I simply examined examples to classify each configuration as source, destination or both. The configurations’ winding orders are key for the classification. Imagine to move along the split line from its starting point to its endpoint. The winding order at the current intersection point indicates if we’re currently inside the polygon or not. Let’s take exemplary the LOR and ROL cases. The LOR case is only encountered when transitioning from the outside to the inside of a polygon. Hence, it’s a source configuration. In contrast, the ROL case is only encountered when transitioning from the inside of the polygon to the outside. Hence, it’s a destination configuration. Below are sample polygons depicted for the classification of each source and each destination configuration.

Classification cases

It follows that LOR, ROR, LOL, OOR and LOO are source configurations and ROL, ROR, LOL, ROO and OOL are destination configurations. Note, that these two sets are not disjoint: ROR and LOL are source and destination configurations. However, these two configurations can only be sources if they have served as destinations before!
Another corner case occurs when two successive edge starting points lie on the split line. Look at the example depicted in the figure below. There are two source edges (red) of which the second one must be used as source, even though it comes second in the EdgesOnLine array.

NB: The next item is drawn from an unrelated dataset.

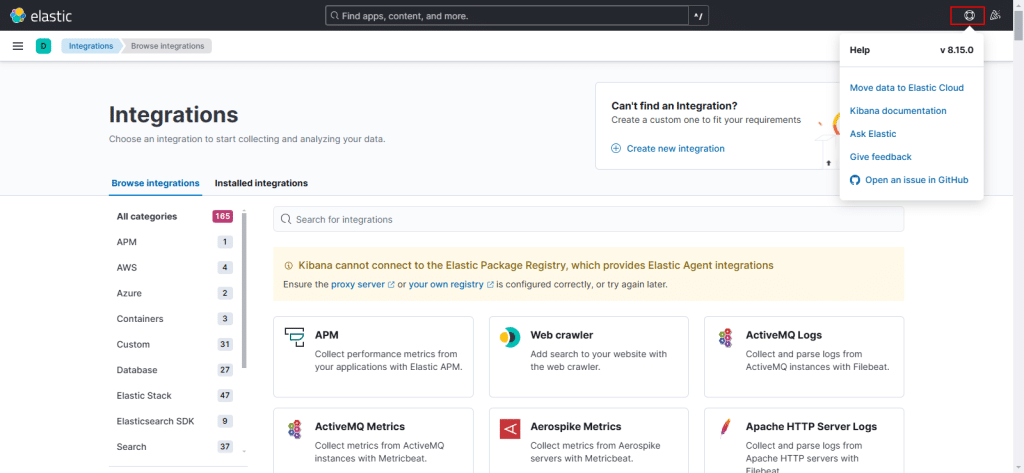Screen dimensions: 1024x473
Task: Click the APM integration icon
Action: (294, 337)
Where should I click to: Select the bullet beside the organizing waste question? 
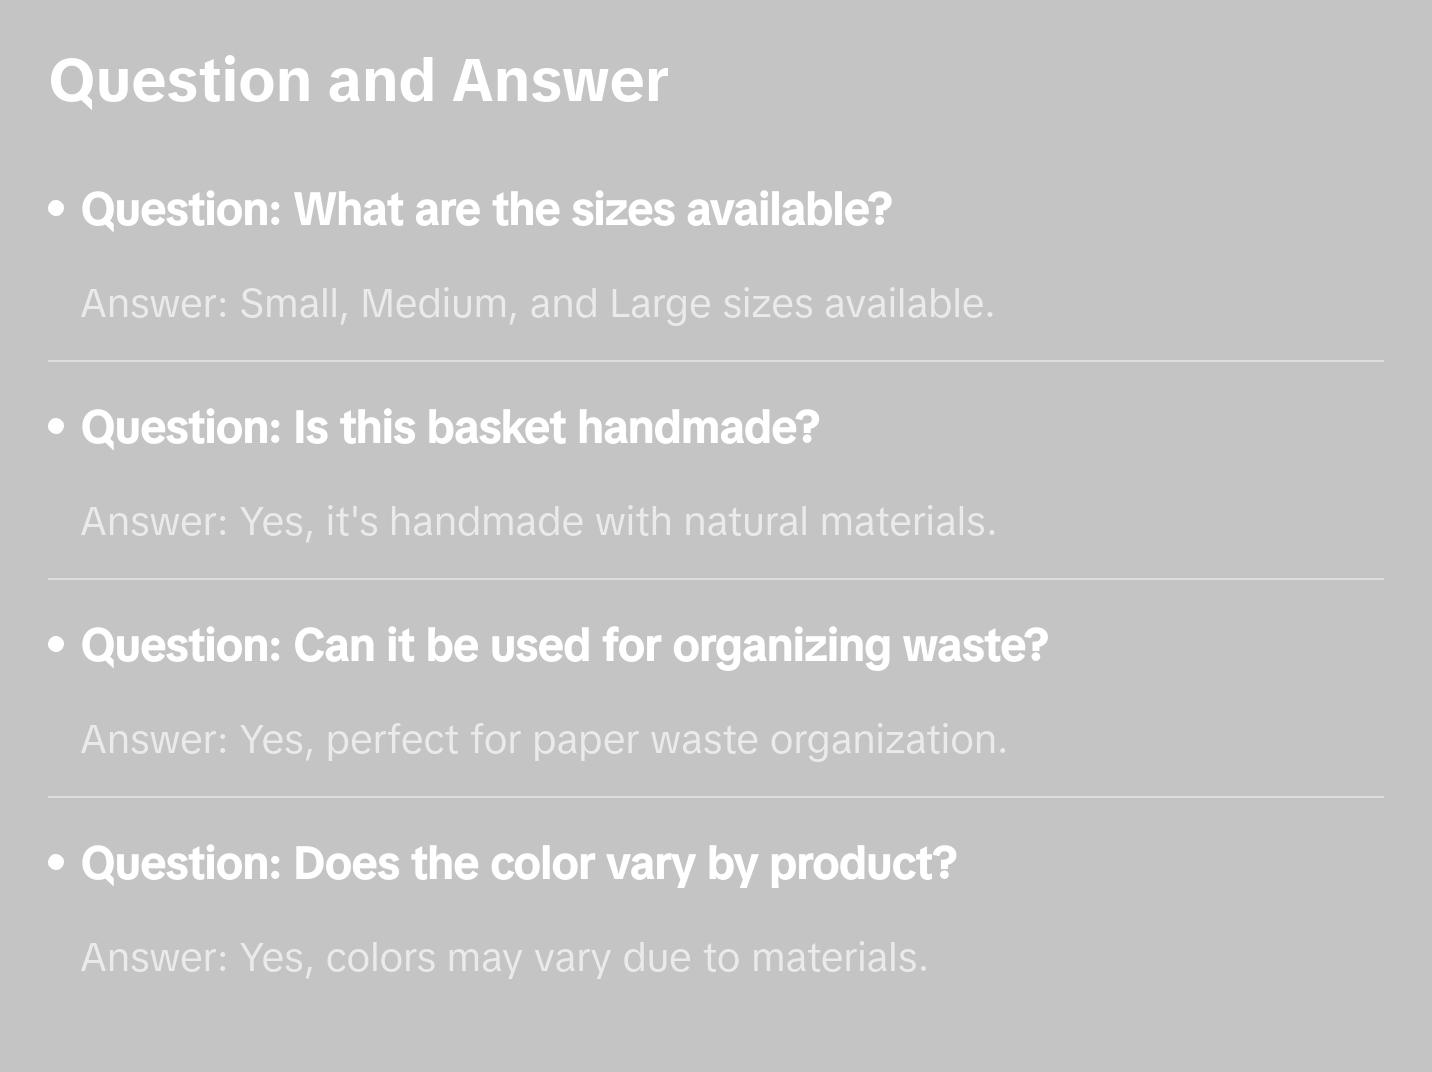point(57,646)
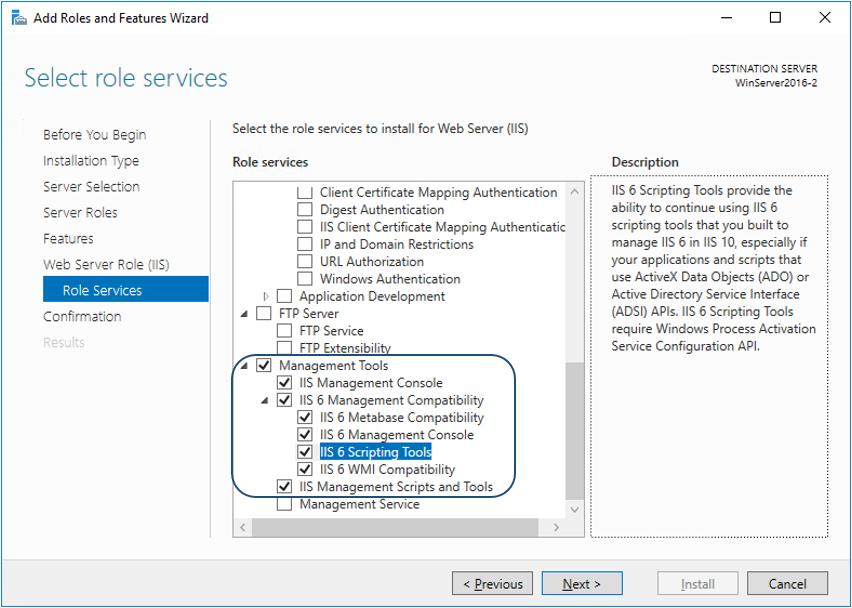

Source/destination selection problems

The EdgesOnLine array contains three edges: two source edges (red) and one destination edge (green). When splitting the polygon it’s crucial to pair up the the second and the third edge, not the first and the third. So how do we figure out which source edge to select when iterating over the EdgesOnLine array? It turns out that the distance between the starting points of the two successive source edges in question and the starting point of the split line can be used. An OOR and LOO source edge is only selected if the following candidate edge isn’t further away from the start of the split line and therefore closer to the next destination.

Rewiring the polygon

After we’ve figured out how the classification of source and destination edges works, we can finally formulate the algorithm to split concave polygons. All we need to do is to iterate over the EdgesOnLine array while pairing up source and destination edges. Each pair denotes one side of the polygon that has to be be split off. At this point it pays off that we use a linked list representation for the polygon. The current polygon side is split off by inserting two new edges between the source and the destination edge. Therefore, we iterate over the EdgesOnLine array, obtain the next source and the next destination edge and insert two new, oppositely oriented edges between them. This bridging operation is depicted in the following figure.

Edge configurations

The main loop of the rewiring process is depicted below. For reasons of brevity only the overall structure is shown. For more details look into the full implementation in the github repository.

for (size_t i=0; i<EdgesOnLine.size(); i++)
{
    // find source edge
    PolyEdge *srcEdge = useSrc;

    for (; !srcEdge && i<EdgesOnLine.size(); i++)
    {
        // test conditions if current edge is a source
    }

    // find destination edge
    PolyEdge *dstEdge = nullptr;

    for (; !dstEdge && i<EdgesOnLine.size(); )
    {
        // test conditions if current edge is a destination
    }

    // bridge source and destination edges
    if (srcEdge && dstEdge)
        CreateBridge(srcEdge, dstEdge);
}

Collecting the result polygons

The final step, after all bridge edges have been inserted, is collecting the resulting polygons. For that purpose I use the Visited attribute in the edge data structure to indicate if an edge has been visited already and therefore, has been assigned already to one of the result polygons.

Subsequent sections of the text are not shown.